* [課題概要]: 以下の項目から、文字列「Click」を含む行をすべて選び、書き写しなさい。大文字と小文字は区別するものとします。

_ _ _ _ _ _ _

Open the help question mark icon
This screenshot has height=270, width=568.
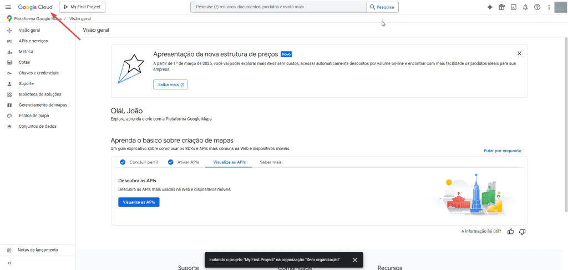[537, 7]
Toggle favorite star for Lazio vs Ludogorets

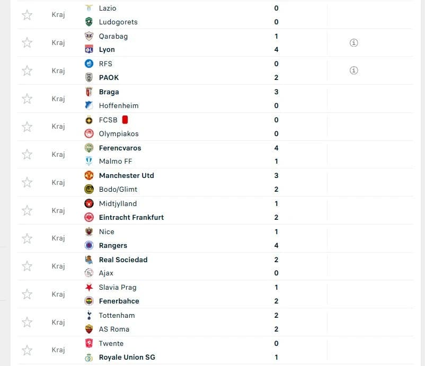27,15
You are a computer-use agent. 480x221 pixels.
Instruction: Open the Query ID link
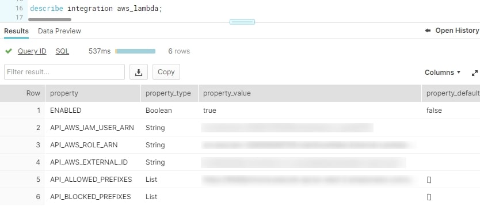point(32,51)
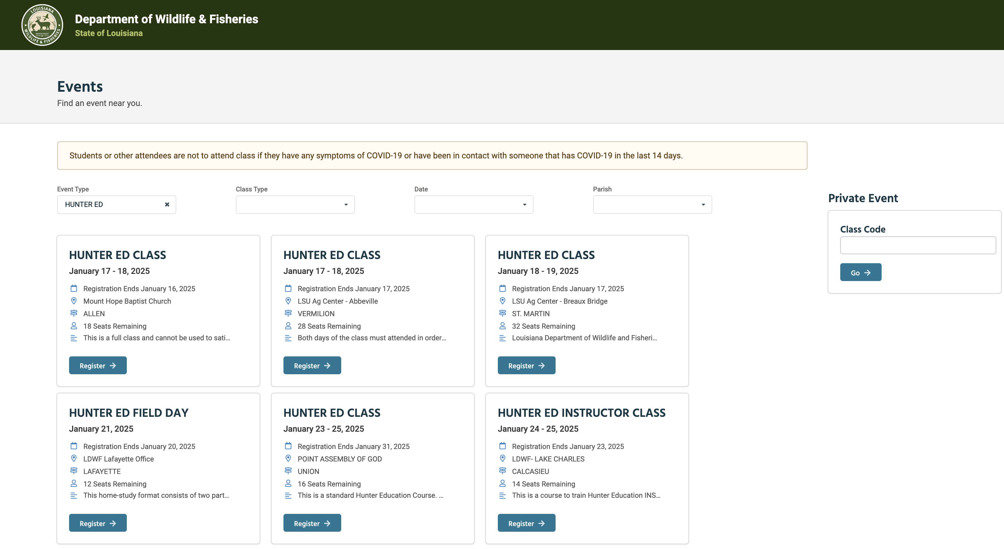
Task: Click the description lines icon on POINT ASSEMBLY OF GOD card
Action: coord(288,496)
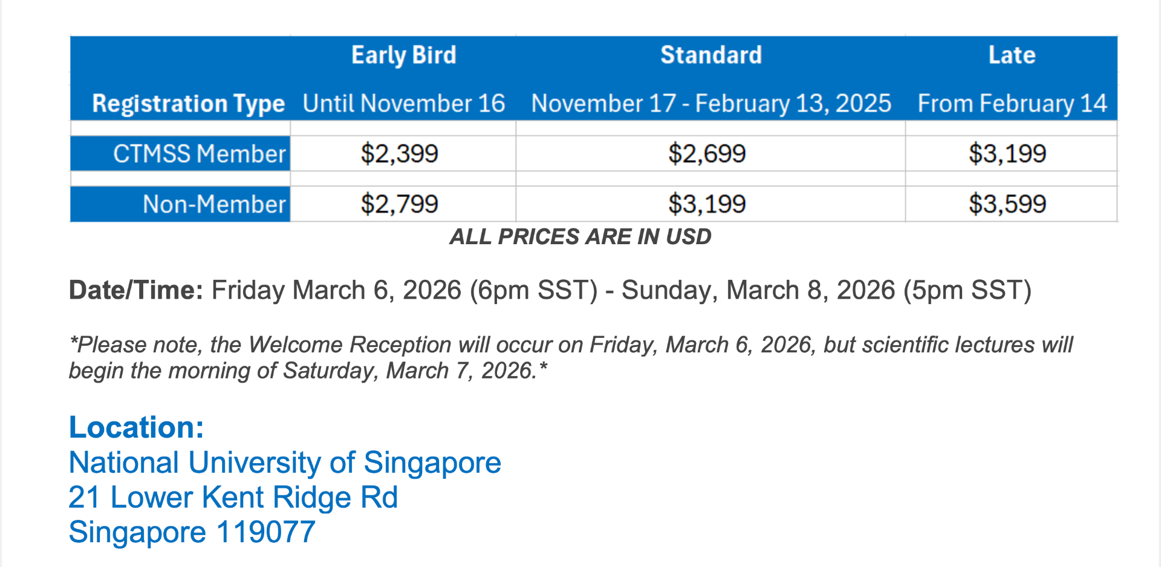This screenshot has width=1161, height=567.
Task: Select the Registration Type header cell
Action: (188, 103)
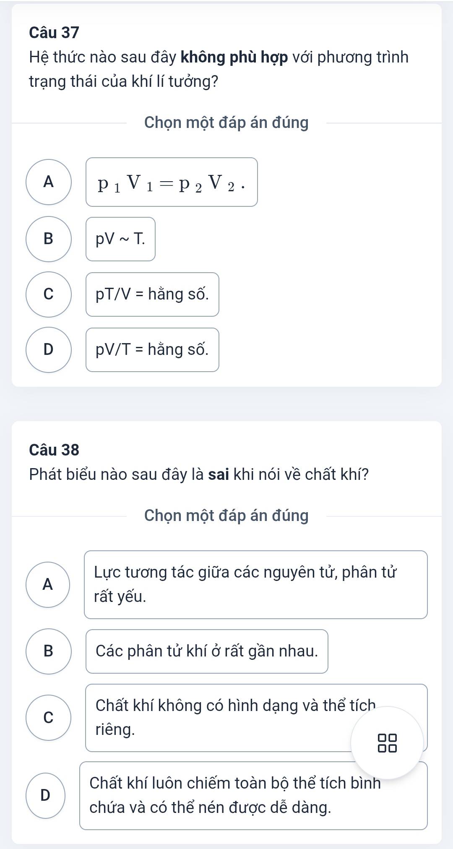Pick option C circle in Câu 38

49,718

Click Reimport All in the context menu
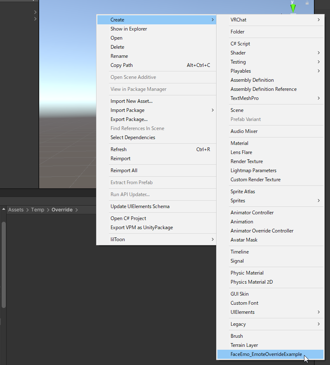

_ _ _ _ _ _ _

* [問題の解答]:
Task: Click the description lines icon on POINT ASSEMBLY OF GOD card
Click Reimport All in the context menu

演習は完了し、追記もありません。